The initial market reaction was triggered by growing uncertainty surrounding the duration of the conflict in the Middle East. Statements from both Donald Trump and Secretary of State Marco Rubio suggesting that the most significant attacks against Iran “are yet to come” contributed to the heightened anxiety, as reported by DF. An attack on the U.S. Embassy in Saudi Arabia and a State Department call for U.S. Citizens to leave the region further fueled concerns.
Gré also pointed to the outflow of global institutional investors, driven by the depreciation of emerging market currencies and poor stock performance. Many investors are reportedly taking profits from last year and early 2026 to reduce their exposure to emerging markets until the situation stabilizes.
Bengolea added that emerging markets have benefited from an overvaluation due to capital flows from dollars into local currencies. “What we have is a wake-up call, where you witness which assets are long-term and which are tactical or short-term strategies, and emerging markets are often tactical assets in the view of investors,” he said.
Global Market Contraction
European markets were among the hardest hit, reflecting their vulnerability to potential energy repercussions. The Euro Stoxx 50 fell 3.6%, and the FTSE 100 of London declined 2.8%. Natural gas futures in Europe surged, accumulating a 70% increase this week alone due to attacks on energy infrastructure in Qatar.
Asian markets also suffered losses, with the Nikkei in Tokyo dropping 3.1%. In China, the Hong Kong Hang Seng fell 1.1%, and the CSI 300 of mainland China lost 1.5%.
A slight calming of fears regarding energy supply disruptions occurred later in the day, after the Chilean stock exchange closed, when Trump announced that Washington would offer security guarantees and naval escorts to tankers transiting the Strait of Hormuz, which has been effectively blocked by the ongoing conflict.
Brent crude oil prices moderated somewhat, rising 3.9% to $80.7 per barrel, while Treasury bonds continued to rise amid inflation concerns.

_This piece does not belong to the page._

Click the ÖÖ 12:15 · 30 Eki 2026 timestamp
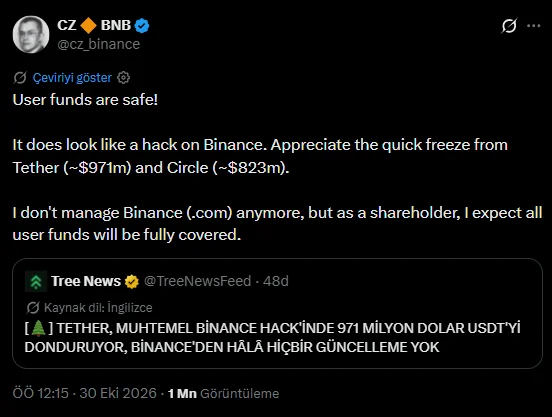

The VIX, often referred to as the “fear gauge,” reached its highest level since April 2025.
In New York, the Nasdaq lost 1%, the S&P 500 fell 0.9%, and the Dow Jones decreased 0.8% at the close of trading, a moderation from earlier declines. Wall Street experienced a similar pattern on Monday, starting lower but ultimately recovering its losses.

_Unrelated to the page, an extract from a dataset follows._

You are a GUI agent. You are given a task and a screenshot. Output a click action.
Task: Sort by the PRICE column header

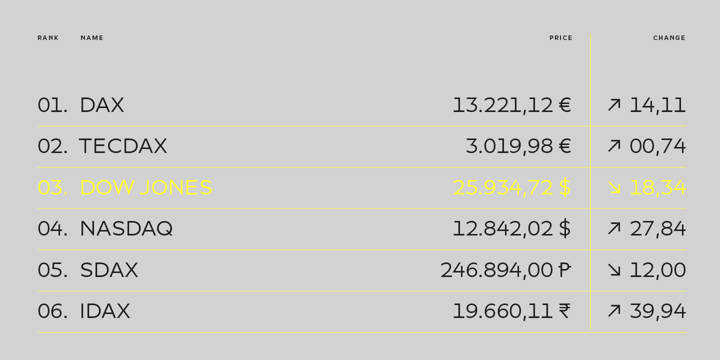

The situation remains fluid, and investors are closely monitoring developments in the Middle East. The Banco Central de Chile’s upcoming meeting will be a key event for the local market, as policymakers weigh the potential impact of global instability on the domestic economy. The next official update on the economic impact of the January contraction is expected later this month, providing further insight into the country’s economic trajectory.